Kim is a pint-sized patriot who packs some big contradictions. She is a Baby Boomer who never became a hippie, an active Republican who first registered as a Democrat (okay, it was to help a sorority sister's father in his run for sheriff), and a devout Lutheran who practices yoga. Growing up in small-town Indiana, now living in the Kansas City metro, Kim is a conservative Midwestern gal whose heart is also in the Seattle area, where her eldest daughter, son-in-law, and grandson live. Kim is a working speech pathologist who left school system employment behind to subcontract to an agency, and has never looked back. She describes her conservatism as falling in the mold of Russell Kirk's Ten Conservative Principles. Don't know what they are? Google them!

  • Kate says:

    “The nine most terrifying words in the English language are, ‘I’m from the government and I’m here to help.” -Ronald Reagan

  • J.Marie says:

    Thanks for tying the Ebola situation and the illegal immigration crises together so succinctly. It has recently been reported Thomas Eric Duncan, the man who carried Ebola into the USA, most likely knew of his infection and came here for the advanced medical treatment available. So about that airplane ride…

  • Xavier says:

    There have been numerous hemorrhagic fever outbreaks over the last several decades. Why is this one threatening the United States? The answer probably lies in the first five words of the title to this article.

  • Xavier says:

    Officials: Ebola patient’s blood went to CDC Tuesday morning, 2 days after patient made 2nd trip to hospital – @dallasnews

    Nice to see they’re acting with a sense of urgency, isn’t it?
    They probably sent it by mule.

  • Xavier says:

    A new study by the Center for Disease Control and Prevention (CDC) says that a model developed by CDC to estimate the spread of the Ebola virus shows that if current virus proliferation trends continue without additional interventions, the number of Ebola cases in Liberia and Sierra Leone will reach 1.4 million by mid-January 2015.

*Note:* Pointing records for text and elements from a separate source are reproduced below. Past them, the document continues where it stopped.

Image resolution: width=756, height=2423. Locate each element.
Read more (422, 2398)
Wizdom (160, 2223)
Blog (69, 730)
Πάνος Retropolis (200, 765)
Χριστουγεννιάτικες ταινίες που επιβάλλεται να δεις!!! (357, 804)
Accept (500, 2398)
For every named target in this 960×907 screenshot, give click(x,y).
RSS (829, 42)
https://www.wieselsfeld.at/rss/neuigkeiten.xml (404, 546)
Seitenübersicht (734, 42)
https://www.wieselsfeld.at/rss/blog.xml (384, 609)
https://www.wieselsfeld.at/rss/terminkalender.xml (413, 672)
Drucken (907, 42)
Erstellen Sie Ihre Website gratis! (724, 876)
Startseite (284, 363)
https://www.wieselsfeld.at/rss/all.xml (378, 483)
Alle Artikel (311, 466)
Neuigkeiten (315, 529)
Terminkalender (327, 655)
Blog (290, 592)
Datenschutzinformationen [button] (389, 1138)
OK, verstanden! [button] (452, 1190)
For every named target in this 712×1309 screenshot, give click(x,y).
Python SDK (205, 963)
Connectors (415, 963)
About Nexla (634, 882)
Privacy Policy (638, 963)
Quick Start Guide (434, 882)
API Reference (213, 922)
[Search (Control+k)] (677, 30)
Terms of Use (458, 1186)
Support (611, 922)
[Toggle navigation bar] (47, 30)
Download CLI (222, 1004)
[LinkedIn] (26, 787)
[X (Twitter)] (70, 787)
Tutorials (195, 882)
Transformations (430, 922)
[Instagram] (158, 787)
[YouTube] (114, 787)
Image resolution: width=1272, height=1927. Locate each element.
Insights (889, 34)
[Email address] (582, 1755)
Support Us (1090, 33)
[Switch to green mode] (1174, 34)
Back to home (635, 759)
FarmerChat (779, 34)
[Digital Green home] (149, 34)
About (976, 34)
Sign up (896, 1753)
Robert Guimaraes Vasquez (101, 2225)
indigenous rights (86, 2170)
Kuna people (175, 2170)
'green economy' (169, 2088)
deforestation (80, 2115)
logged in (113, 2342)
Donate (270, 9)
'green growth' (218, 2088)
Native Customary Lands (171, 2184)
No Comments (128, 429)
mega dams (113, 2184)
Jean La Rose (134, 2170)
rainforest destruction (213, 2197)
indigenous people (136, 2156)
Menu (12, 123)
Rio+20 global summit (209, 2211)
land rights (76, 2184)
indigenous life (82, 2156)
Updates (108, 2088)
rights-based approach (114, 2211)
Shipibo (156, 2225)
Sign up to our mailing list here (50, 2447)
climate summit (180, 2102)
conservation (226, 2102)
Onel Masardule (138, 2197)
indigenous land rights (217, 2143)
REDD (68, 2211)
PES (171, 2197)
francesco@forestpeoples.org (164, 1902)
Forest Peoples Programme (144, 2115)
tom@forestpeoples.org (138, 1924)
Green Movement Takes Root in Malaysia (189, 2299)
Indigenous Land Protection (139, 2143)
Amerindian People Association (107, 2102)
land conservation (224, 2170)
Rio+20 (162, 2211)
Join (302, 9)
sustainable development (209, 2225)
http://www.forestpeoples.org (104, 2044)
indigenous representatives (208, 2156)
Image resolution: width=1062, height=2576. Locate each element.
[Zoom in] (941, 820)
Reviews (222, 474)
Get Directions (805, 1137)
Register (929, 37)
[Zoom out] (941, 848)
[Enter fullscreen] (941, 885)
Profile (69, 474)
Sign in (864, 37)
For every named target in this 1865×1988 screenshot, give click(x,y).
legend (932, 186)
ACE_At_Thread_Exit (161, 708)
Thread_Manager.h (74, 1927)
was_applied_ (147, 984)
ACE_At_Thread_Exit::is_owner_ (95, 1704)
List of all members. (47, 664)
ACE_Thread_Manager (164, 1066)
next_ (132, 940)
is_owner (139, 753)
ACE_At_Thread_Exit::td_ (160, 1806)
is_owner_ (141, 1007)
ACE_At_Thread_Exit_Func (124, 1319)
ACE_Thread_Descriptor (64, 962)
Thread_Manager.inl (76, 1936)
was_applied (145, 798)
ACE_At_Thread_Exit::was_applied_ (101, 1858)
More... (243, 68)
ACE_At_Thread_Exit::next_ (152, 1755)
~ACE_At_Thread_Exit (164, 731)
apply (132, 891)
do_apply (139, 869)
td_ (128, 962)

    That’s 100 days. 1.4 million and no travel restrictions.

  • GWB says:

    with that spirit, no force on earth can stop us

    Except maybe a streetlamp and a ro….. Nah, won’t type it out.

    That’s 100 days. 1.4 million and no travel restrictions.

    Funny thing is, two weeks ago that number was 1/2 million. A week ago it was only 1 million. Now it’s 1.4 million. Hmmmm, anyone seeing a trend here?